EXERCISE BRIEF: Give back, word for word, the lines in the listing below from the one holding "The height and width of the screenshot is (724, 1008)." down to the one holding "Task: Click the Search button", both ends included.

EXCERPTED RECORDS:
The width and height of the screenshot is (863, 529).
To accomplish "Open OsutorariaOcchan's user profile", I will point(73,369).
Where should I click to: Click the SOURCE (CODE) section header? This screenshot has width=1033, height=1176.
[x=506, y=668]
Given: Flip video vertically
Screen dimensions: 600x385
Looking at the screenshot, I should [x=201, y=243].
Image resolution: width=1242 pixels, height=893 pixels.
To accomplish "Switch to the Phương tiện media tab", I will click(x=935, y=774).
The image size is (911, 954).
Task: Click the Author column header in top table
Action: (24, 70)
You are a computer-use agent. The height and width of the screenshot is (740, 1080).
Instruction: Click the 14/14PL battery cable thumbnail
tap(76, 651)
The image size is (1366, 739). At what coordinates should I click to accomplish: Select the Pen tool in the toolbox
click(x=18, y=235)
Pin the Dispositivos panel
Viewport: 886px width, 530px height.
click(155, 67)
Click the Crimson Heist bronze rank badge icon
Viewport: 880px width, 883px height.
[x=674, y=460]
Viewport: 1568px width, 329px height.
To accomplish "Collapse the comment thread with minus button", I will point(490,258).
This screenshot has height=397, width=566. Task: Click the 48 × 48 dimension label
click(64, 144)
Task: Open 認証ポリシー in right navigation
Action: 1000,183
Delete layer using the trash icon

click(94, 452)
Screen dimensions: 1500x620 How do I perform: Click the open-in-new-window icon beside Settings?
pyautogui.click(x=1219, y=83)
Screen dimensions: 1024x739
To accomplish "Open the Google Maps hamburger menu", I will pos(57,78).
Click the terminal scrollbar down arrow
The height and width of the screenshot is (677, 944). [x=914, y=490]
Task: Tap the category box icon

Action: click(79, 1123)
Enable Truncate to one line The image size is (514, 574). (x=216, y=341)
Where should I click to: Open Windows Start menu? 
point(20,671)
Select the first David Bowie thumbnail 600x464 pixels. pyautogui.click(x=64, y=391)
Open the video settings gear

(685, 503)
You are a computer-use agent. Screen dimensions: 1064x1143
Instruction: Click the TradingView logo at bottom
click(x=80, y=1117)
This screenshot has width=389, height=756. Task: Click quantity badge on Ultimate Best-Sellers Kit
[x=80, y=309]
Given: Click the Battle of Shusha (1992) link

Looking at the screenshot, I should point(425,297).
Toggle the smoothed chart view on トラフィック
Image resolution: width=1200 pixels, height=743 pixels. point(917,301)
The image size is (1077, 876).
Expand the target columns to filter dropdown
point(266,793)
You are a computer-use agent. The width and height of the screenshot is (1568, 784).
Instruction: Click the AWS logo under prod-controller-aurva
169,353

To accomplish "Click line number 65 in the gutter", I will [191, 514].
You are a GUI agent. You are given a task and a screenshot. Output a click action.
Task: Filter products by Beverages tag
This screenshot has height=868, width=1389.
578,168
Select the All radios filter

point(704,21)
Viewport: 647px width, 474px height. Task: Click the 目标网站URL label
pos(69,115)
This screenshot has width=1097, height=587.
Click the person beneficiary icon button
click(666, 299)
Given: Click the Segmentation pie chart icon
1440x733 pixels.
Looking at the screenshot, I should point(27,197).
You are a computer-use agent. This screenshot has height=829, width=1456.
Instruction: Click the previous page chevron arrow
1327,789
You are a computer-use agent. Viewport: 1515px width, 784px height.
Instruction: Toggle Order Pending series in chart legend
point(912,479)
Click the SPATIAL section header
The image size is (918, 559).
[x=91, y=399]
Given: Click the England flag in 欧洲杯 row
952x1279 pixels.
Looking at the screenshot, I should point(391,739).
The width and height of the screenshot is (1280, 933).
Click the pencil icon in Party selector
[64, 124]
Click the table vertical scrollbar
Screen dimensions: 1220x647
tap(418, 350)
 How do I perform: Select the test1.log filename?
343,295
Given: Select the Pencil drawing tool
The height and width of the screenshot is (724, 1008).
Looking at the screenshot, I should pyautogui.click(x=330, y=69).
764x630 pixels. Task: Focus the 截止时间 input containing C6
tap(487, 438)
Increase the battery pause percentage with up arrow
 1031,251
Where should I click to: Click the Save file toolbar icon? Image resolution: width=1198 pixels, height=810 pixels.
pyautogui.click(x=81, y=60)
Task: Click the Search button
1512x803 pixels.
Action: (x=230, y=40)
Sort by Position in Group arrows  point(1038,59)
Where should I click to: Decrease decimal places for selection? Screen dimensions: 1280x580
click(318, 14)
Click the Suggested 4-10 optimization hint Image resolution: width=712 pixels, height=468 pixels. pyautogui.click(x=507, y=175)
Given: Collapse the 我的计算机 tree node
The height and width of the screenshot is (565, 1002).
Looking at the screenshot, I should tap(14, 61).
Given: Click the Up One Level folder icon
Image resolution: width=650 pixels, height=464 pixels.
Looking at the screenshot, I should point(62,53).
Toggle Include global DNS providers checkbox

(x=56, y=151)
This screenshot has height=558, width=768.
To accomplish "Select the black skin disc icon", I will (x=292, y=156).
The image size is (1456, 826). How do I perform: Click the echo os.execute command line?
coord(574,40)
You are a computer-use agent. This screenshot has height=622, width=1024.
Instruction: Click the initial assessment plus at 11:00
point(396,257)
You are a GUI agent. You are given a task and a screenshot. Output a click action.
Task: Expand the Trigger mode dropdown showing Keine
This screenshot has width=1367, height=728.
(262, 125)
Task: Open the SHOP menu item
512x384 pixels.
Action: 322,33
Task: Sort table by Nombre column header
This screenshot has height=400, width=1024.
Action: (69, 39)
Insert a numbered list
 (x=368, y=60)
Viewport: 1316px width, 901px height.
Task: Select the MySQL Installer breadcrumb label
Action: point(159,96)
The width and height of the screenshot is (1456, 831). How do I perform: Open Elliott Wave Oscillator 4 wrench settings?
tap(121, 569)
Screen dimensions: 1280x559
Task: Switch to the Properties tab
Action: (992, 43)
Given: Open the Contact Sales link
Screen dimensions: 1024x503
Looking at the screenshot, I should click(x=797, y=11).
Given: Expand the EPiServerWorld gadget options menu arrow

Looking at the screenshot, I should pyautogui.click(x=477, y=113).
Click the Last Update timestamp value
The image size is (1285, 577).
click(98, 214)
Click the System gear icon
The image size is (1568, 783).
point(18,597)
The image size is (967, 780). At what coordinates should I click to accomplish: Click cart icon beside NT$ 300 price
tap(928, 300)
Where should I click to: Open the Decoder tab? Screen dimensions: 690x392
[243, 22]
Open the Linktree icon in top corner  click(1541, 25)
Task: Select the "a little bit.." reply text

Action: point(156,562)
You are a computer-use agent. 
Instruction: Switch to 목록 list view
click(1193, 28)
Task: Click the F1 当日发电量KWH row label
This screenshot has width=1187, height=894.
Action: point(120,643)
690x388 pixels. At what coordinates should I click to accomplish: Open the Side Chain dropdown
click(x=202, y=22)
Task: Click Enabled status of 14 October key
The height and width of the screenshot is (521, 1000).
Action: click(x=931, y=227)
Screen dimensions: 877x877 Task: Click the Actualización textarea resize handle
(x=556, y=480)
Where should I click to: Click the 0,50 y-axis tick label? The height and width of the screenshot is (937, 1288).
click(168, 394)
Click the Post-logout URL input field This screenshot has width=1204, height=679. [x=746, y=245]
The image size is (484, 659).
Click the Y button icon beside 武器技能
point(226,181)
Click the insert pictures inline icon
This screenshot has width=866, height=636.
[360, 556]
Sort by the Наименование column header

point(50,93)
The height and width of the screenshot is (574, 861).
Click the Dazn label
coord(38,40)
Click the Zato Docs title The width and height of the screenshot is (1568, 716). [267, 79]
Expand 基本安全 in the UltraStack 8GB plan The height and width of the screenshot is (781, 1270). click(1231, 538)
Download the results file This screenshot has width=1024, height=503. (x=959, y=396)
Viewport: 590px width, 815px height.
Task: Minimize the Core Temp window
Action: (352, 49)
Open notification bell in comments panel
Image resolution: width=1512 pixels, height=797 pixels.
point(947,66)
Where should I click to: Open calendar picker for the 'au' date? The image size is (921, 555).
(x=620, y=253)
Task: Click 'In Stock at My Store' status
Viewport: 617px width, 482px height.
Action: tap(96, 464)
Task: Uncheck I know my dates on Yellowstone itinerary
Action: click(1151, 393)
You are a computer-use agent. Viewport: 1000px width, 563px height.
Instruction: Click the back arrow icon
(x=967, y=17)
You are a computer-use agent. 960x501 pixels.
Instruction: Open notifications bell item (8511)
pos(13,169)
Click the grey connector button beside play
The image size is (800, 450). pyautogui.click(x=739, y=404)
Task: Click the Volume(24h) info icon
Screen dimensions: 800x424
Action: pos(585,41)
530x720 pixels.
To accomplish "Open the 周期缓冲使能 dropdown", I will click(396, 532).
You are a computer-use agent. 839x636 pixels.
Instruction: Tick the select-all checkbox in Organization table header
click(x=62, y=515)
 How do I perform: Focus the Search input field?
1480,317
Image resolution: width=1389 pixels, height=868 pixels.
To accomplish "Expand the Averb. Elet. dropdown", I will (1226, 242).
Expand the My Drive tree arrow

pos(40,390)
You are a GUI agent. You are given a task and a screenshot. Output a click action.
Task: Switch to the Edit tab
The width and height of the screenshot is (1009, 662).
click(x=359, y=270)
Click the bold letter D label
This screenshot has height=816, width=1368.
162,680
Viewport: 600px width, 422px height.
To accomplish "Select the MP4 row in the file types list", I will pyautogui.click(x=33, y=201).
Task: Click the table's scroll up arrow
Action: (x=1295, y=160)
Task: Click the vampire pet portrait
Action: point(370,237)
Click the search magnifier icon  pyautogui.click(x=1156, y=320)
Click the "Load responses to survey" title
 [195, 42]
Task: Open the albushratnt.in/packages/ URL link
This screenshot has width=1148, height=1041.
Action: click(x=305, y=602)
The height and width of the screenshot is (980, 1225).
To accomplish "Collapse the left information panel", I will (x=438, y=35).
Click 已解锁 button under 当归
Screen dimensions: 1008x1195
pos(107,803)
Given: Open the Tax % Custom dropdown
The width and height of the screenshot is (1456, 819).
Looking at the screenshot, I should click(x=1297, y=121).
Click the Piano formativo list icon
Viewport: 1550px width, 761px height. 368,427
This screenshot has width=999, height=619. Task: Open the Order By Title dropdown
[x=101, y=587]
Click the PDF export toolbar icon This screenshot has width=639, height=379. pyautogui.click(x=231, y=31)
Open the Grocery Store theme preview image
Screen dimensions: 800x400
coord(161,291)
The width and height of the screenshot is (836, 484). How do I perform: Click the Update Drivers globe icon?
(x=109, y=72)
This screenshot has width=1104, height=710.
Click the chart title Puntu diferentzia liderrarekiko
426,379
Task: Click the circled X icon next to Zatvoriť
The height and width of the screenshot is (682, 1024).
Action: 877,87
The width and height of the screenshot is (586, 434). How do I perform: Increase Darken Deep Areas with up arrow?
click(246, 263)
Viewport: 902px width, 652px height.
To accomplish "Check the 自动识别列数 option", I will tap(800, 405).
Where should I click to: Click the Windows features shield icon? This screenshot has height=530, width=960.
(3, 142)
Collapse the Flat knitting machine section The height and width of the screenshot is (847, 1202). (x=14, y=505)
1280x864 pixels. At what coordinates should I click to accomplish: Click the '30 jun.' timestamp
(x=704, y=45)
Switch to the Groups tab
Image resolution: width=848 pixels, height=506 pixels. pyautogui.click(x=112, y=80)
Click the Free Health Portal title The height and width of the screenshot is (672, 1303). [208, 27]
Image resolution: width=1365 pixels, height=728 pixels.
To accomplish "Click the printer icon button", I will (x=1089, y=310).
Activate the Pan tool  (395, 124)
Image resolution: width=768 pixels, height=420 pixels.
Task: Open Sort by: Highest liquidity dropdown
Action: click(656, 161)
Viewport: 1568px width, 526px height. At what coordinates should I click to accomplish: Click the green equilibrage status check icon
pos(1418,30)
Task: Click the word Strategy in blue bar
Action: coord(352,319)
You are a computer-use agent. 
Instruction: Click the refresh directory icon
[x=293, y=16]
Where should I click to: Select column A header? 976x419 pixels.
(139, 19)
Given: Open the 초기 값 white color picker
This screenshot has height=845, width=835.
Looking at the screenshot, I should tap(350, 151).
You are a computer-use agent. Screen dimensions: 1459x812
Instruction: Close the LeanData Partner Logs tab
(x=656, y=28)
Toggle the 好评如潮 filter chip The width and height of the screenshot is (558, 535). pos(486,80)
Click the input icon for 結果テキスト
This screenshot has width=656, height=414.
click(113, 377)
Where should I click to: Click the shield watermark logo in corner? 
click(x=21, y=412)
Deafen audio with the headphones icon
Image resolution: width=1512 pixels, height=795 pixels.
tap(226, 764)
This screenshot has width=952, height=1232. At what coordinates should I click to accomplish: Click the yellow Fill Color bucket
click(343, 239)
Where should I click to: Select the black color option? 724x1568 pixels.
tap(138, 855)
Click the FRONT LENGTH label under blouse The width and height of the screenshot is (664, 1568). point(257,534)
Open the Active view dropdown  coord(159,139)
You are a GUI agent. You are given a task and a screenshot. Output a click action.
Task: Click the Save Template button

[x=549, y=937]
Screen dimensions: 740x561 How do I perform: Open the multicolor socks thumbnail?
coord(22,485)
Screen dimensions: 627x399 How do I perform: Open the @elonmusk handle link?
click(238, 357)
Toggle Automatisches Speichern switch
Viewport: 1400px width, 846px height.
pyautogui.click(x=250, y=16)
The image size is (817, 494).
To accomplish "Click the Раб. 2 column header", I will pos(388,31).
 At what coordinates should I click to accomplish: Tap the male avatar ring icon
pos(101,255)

COMPLETED TASK:
The height and width of the screenshot is (724, 1008).
Looking at the screenshot, I should pyautogui.click(x=330, y=69).
764x630 pixels. Task: Focus the 截止时间 input containing C6
tap(487, 438)
Increase the battery pause percentage with up arrow
 1031,251
Where should I click to: Click the Save file toolbar icon? Image resolution: width=1198 pixels, height=810 pixels.
pyautogui.click(x=81, y=60)
Task: Click the Search button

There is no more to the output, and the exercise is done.